Probing the Properties of Zn Complexes for the Cleavage of Phosphate Diesters and the Influence of Non-covalent Assembly

The design of artificial catalysts to hydrolyse phosphate diesters under mild conditions remains extremely challenging. In particular, dissecting and quantifying the interactions that lead to efficient catalysis has yet to be achieved fully to allow the complete understanding of current catalysts. Furthermore, the use of weak, supramolecular interactions to influence and control the activity of these catalysts remains a challenge, despite the central role that these interactions play in natural systems.
This work focuses on catalysing the hydrolysis of DNA- and RNA-like substrates with mono- and dinuclear zinc complexes. Particular attention is given to quantifying the effect of varying structural features on kinetic activity and to study the impact of organic groups that affect the microenvironment and potential assembly of these complexes.
The activity of a series of dinuclear zinc complexes is separated into ground and transition state effects to understand the impact of changing peripheral ligand substituents in cleaving RNA-like substrates. The presence of amino functionalities (NH2 and NHMe) in the vicinity of the metal ions resulted in a 30-fold increase in ground state binding and 40 to 130-fold increase in transition state stabilisation compared to the parent complex. The role of headgroup is explored, and an unexpected sensitivity to reversible inhibition by carbon dioxide discovered.

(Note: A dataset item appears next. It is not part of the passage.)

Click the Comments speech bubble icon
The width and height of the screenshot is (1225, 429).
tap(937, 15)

To introduce aggregation of mononuclear complexes through non-covalent interactions, ligands with hydrophobic anchors were synthesised so that they could be embedded into vesicles. No evidence for an increase in activity through aggregation was observed, but a medium effect in cationic vesicles enhanced the activity of the catalytic centre by more than an order of magnitude (3.6 ± 0.4 M-1 s-1) relative to the reactivity in more polar aqueous environment (0.16 ± 0.01 M-1 s-1).

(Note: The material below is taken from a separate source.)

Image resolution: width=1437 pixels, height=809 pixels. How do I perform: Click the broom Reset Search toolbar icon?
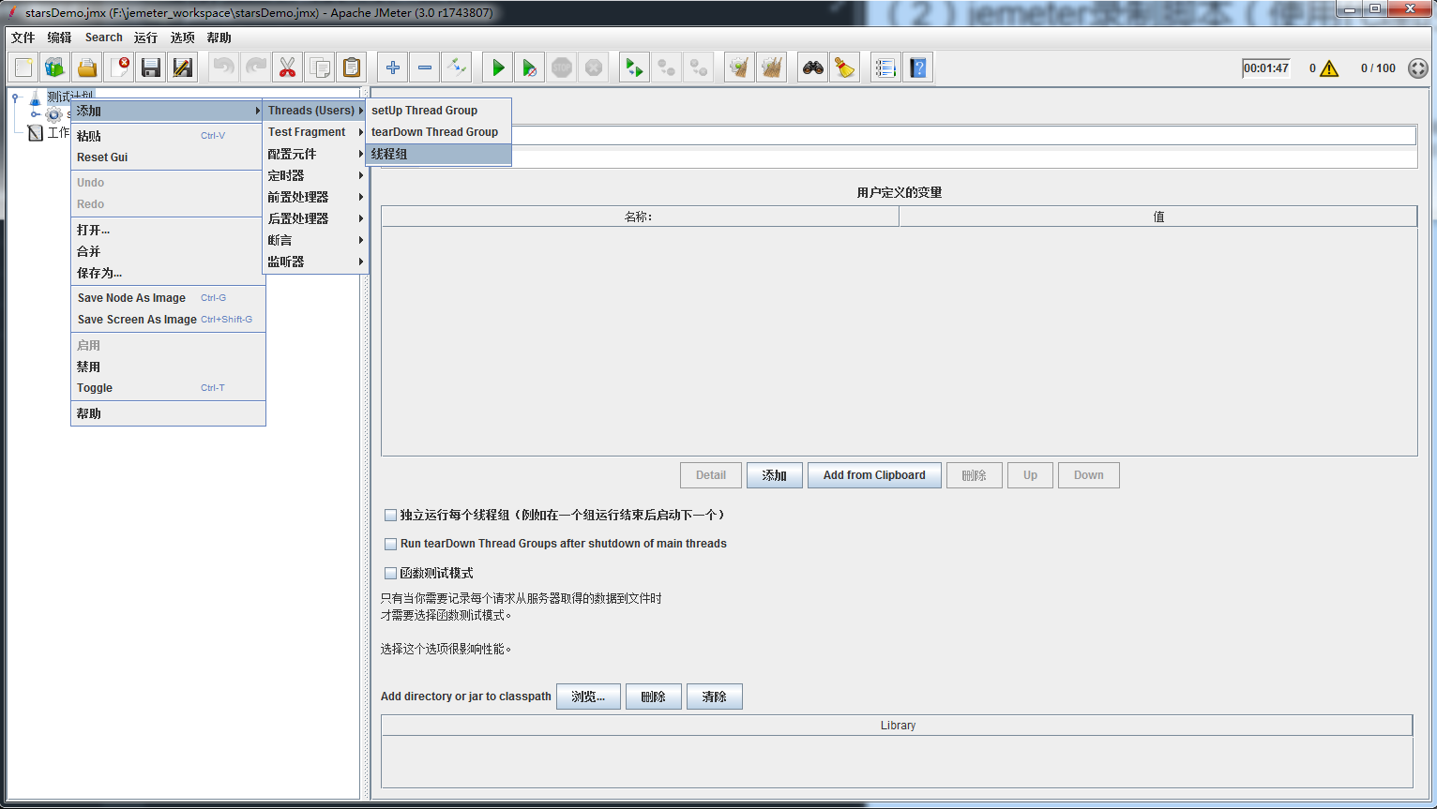845,67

More specific structural organisation of the same zinc complex was attempted through the conjugation of peptides that were designed to assemble into dimers, but the observed activity reflected that of the monomeric species. Structural characterisation suggested that although the peptides did form the anticipated secondary structure, intermolecular association did not occur to an appreciable extent.
Finally, the effect of varying the structures of alcohol and oxime nucleophiles covalently incorporated into zinc complexes was explored. The introduction of methyl groups close to the nucleophilic centre led to significant changes in solution properties, but approximately 3-fold lower reactivity towards DNA-like substrates.